Lochburn Park
- Location: Lochburn Road, Maryhill, Glasgow Scotland
- Coordinates: 55°53′28″N 4°17′21″W﻿ / ﻿55.8911°N 4.2891°W
- Owner: Maryhill F.C.
- Capacity: 1800 (205 seated)
- Surface: Grass

Tenants
- Maryhill F.C.; BSC Glasgow F.C. (2014–2016); Clydebank F.C. (2018–2019);

= Lochburn Park =

Football stadium in Glasgow, Scotland

Lochburn Park is a football stadium in the Maryhill area of Glasgow, Scotland. It is the home ground Maryhill F.C. of the Scottish Junior Football Association West Region, who have played there since the late 19th century.

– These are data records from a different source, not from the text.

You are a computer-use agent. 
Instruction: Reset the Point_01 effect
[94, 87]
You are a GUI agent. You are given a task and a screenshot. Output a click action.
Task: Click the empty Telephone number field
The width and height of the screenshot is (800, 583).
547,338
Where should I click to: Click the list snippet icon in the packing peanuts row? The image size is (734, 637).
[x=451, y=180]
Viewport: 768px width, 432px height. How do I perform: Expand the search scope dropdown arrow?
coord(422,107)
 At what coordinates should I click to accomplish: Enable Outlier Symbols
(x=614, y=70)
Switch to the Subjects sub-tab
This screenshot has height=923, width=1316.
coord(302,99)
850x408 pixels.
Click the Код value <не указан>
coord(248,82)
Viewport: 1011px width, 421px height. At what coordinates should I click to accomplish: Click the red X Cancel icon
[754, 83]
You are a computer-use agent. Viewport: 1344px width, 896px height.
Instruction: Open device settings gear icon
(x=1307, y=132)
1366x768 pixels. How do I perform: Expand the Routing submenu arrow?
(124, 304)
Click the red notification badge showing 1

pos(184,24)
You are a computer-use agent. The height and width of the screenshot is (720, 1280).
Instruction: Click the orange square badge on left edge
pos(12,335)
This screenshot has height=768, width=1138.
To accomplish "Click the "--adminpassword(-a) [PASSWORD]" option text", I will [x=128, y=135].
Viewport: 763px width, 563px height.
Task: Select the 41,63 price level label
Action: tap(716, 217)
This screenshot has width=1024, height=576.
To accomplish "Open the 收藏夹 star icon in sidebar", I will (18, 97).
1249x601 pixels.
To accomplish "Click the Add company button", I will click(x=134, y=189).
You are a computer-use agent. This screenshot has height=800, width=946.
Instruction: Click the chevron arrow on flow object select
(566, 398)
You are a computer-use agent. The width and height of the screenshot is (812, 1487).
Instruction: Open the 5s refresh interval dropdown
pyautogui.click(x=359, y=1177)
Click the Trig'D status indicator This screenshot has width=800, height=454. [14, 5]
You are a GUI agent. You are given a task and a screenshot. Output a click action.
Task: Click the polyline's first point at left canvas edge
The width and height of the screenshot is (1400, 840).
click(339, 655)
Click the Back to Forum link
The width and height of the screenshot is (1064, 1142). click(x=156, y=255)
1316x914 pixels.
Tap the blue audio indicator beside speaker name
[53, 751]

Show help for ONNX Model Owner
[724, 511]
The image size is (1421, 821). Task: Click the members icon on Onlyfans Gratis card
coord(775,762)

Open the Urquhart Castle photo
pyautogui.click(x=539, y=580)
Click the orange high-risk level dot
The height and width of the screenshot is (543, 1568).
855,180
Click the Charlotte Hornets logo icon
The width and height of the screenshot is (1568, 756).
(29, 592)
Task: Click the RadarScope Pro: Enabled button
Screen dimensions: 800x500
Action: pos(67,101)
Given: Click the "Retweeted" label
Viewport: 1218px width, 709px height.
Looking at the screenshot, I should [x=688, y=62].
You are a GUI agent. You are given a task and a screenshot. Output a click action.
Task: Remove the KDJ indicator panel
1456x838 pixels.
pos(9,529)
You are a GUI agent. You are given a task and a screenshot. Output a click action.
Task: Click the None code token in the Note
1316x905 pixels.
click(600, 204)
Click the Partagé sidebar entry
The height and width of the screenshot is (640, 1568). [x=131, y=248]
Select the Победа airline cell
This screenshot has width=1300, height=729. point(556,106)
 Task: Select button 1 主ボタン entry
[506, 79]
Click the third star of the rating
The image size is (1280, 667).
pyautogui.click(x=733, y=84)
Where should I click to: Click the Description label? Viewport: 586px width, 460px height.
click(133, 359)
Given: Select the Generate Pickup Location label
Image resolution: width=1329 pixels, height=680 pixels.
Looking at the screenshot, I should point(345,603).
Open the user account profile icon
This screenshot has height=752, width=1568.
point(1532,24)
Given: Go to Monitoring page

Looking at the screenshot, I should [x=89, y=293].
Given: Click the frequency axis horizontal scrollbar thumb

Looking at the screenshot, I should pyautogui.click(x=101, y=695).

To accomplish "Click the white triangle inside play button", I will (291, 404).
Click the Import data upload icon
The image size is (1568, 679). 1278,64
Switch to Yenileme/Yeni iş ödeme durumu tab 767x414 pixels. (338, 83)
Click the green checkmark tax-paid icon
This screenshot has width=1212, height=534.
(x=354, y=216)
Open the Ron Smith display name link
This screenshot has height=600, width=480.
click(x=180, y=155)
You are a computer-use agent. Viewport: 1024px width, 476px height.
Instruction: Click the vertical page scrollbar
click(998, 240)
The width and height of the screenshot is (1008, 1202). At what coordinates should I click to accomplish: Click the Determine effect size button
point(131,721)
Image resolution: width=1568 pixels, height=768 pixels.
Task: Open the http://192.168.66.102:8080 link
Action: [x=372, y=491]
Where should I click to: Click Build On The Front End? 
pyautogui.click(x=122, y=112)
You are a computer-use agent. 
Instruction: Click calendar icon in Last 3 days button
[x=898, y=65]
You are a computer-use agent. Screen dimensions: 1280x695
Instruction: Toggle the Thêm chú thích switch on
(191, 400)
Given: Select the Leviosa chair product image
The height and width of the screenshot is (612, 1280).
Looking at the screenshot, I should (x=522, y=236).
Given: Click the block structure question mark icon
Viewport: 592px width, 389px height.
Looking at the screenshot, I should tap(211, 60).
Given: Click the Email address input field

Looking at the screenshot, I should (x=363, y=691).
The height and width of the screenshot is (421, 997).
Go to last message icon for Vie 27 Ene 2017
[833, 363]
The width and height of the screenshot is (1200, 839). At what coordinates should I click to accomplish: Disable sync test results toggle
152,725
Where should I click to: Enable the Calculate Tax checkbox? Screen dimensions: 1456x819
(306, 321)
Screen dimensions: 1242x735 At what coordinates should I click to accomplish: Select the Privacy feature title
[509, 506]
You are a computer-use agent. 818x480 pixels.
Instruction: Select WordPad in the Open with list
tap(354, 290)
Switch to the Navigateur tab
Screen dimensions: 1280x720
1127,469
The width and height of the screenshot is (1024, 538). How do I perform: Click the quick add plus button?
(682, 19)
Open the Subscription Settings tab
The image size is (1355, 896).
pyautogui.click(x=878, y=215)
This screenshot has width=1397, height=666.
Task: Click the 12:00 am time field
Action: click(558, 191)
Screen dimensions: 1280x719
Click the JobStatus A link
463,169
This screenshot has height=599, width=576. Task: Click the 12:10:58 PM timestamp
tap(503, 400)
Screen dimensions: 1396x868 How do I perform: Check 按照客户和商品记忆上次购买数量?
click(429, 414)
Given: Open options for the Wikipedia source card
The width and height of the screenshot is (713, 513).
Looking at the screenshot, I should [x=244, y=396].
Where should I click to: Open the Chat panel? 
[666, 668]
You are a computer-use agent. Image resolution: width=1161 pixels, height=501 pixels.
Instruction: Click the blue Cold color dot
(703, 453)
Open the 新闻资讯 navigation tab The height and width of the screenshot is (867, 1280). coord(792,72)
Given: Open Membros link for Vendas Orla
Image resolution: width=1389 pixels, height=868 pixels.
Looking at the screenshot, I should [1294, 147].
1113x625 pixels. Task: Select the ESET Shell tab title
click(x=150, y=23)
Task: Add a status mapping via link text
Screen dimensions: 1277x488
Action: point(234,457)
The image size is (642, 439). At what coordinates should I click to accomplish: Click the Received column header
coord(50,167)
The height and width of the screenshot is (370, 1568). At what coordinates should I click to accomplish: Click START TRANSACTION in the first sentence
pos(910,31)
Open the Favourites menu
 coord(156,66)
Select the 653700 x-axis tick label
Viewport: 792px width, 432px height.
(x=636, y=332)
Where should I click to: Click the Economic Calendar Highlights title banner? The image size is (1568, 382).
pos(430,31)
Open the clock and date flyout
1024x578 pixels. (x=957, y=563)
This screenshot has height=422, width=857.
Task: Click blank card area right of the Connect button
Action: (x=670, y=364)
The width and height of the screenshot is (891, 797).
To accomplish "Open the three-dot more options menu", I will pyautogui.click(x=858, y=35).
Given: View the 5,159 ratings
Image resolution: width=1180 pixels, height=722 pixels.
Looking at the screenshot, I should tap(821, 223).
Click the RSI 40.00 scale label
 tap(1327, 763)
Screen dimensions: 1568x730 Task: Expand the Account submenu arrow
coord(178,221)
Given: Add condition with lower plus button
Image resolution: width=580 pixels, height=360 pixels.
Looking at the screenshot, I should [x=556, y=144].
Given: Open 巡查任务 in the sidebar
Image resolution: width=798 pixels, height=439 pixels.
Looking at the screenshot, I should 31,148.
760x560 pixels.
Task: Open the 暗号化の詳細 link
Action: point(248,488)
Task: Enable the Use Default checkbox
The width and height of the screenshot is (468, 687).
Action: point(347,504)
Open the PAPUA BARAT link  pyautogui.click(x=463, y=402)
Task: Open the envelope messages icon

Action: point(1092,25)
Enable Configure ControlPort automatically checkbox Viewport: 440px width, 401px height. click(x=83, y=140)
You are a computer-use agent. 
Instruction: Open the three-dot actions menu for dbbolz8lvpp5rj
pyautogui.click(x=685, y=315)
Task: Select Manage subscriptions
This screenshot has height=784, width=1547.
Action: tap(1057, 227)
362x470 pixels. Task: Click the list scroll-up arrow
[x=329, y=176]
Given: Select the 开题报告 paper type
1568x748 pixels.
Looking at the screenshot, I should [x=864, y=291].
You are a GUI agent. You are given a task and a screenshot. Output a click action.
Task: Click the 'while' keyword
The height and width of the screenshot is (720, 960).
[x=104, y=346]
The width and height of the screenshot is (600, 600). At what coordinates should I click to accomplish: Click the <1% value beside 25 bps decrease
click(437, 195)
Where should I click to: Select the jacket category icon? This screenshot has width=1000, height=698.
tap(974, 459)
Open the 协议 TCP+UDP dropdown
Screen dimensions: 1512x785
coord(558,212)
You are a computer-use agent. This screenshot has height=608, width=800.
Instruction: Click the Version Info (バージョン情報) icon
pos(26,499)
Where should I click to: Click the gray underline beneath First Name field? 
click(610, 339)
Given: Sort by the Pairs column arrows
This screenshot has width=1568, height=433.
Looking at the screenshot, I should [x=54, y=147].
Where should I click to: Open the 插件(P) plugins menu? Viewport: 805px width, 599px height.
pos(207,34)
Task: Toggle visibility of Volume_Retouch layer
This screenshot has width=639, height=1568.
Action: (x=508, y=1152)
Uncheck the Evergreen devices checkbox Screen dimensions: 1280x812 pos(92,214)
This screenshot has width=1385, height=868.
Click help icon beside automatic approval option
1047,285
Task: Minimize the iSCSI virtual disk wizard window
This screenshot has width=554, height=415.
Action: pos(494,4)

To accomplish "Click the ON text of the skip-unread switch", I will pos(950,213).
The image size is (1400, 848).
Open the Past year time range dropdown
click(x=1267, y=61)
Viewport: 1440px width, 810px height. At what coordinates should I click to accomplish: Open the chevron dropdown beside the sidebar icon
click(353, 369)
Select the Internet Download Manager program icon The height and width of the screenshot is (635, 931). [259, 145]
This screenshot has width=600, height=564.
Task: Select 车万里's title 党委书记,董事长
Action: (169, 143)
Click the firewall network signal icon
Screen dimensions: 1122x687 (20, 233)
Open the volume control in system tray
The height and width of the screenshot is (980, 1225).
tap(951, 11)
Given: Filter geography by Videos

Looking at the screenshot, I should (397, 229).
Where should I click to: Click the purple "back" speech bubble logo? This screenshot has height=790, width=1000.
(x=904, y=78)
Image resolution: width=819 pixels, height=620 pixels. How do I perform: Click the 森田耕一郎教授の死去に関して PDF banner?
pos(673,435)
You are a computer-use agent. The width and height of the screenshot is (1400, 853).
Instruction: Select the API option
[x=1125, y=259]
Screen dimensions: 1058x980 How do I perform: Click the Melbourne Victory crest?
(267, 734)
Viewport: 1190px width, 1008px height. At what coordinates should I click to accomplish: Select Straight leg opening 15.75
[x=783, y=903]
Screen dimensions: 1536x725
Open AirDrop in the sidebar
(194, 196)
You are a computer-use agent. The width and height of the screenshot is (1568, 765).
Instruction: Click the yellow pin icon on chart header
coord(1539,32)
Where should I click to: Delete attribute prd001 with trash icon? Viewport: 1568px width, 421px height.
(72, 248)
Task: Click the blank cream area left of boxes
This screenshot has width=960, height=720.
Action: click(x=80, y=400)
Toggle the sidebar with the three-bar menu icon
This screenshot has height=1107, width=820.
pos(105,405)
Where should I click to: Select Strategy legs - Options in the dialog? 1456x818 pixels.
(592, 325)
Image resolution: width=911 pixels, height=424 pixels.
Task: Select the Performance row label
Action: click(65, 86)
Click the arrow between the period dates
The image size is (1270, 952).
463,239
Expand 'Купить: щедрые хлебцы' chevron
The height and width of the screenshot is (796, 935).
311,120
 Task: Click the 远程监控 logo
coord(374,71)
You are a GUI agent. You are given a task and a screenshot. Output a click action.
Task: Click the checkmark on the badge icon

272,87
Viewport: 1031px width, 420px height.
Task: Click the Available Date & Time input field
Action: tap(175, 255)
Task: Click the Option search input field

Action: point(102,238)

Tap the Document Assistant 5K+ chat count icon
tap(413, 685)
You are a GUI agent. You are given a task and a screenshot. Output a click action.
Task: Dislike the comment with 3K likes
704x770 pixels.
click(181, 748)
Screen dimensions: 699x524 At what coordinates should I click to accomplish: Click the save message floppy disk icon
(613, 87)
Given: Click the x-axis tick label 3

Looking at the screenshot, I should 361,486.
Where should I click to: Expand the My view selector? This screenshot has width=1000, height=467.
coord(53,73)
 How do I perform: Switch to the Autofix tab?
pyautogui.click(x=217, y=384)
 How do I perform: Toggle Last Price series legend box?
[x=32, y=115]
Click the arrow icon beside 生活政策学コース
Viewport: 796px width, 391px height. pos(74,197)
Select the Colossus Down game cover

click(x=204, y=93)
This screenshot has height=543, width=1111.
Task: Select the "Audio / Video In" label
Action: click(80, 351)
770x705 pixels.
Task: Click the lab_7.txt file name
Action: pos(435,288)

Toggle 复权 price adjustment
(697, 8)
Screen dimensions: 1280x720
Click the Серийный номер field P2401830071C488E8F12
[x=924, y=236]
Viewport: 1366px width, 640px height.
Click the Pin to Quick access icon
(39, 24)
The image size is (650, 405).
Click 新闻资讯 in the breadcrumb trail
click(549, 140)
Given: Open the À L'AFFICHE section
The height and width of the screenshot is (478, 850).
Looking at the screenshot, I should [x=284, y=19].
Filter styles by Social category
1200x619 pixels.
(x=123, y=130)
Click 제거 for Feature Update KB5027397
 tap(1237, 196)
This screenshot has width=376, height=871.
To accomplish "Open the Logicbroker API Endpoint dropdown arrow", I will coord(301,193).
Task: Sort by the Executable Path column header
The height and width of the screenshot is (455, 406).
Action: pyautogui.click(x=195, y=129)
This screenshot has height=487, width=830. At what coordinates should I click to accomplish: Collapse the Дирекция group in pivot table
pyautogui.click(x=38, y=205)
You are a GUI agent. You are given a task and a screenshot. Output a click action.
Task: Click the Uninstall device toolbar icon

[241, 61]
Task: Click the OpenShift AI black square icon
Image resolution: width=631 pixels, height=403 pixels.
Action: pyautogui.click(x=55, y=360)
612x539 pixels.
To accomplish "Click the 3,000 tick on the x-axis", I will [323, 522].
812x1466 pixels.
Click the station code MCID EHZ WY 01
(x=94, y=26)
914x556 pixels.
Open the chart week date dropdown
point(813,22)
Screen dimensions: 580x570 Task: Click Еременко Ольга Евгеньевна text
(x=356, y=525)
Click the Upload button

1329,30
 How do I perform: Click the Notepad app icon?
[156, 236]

The ground is tightly hemmed in by light industrial units, with just one corner access point and a sunken-level pitch. It was built on the site of a former quarry and was previously home to the Kelvin Dock Curling Club. After buying Maryhill in 1989, local businessman Freddie Duda invested £700,000 to make Lochburn Park one of the most developed grounds in junior football, adding floodlights, a seated stand and a gym with sauna.

The ground was also shared by BSC Glasgow of the Scottish Lowland Football League between 2014 and 2016. Maryhill shared Lochburn with fellow junior club Clydebank during the 2018–19 season while redevelopment work took place at Clydebank's regular home ground, Holm Park. Lochburn Park has also hosted one of the biggest Scottish Cup upset's ever when Drumchapel United beat F.C. Edinburgh 1-0 on 25 November 2022.